Pixel coordinate grounding data
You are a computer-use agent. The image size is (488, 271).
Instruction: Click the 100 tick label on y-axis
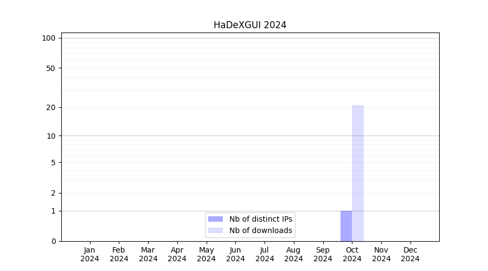(49, 38)
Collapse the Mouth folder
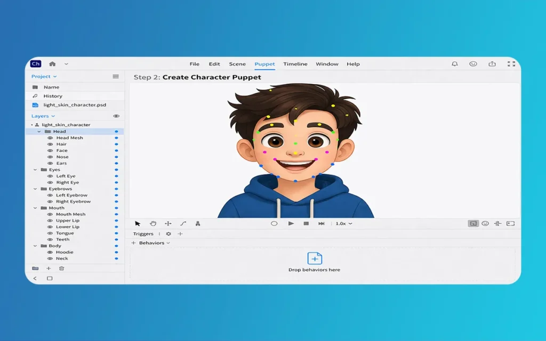This screenshot has height=341, width=546. [x=36, y=208]
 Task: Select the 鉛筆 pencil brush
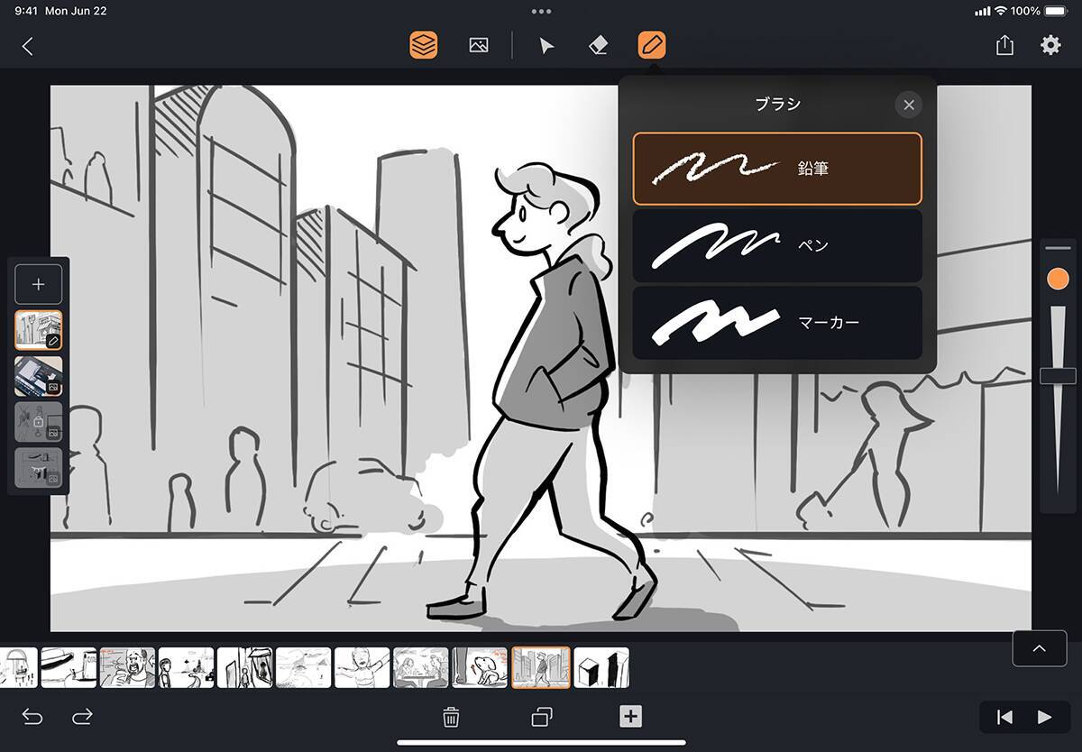click(x=777, y=169)
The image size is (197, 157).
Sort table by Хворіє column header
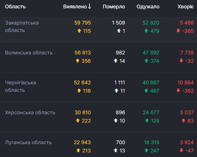click(x=185, y=7)
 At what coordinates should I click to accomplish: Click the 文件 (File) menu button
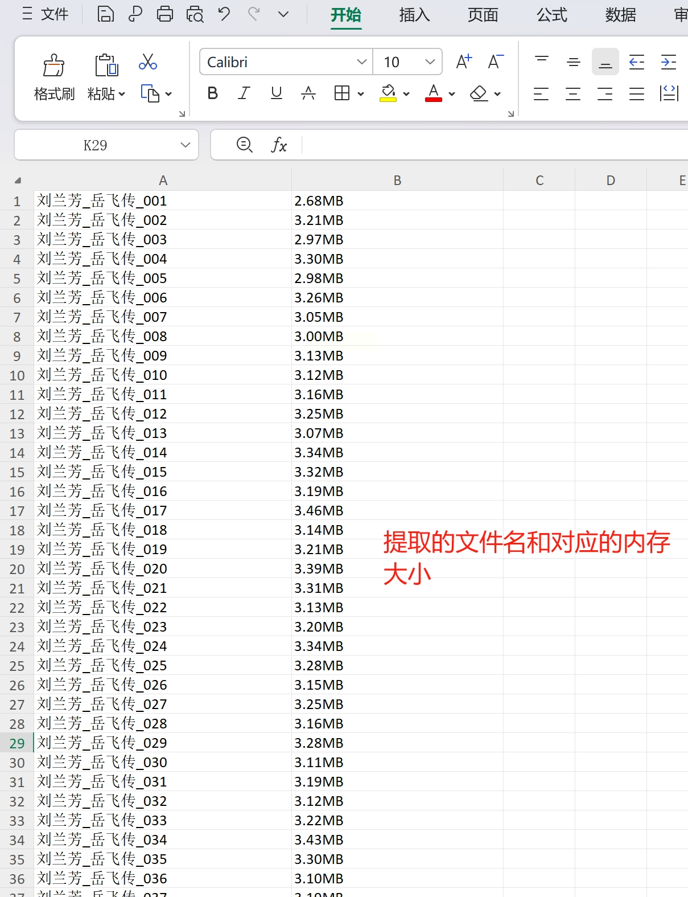coord(46,14)
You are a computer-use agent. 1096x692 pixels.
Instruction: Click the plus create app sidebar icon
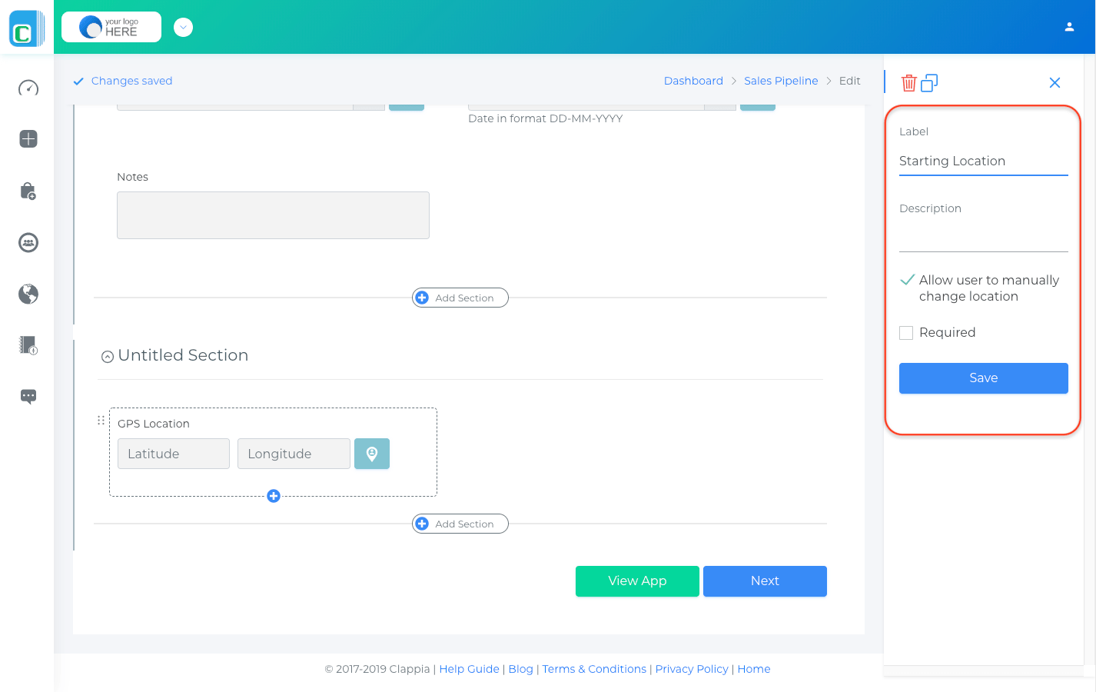28,139
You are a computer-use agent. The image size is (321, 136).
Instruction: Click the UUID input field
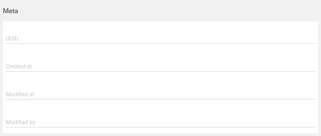tap(160, 38)

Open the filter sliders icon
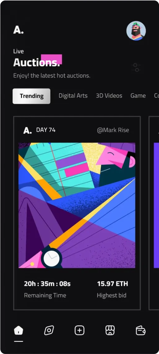[136, 68]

● Task instructions
Write the lines from the line containing "Instruction: Click the plus" through the last line of the data out again exactly, and only those lines; pictures stay out.

● Output of the exercise
Instruction: Click the plus create app sidebar icon
28,139
You are a computer-use agent. The image size is (321, 136).
Instruction: Click the UUID input field
tap(160, 38)

Open the filter sliders icon
[136, 68]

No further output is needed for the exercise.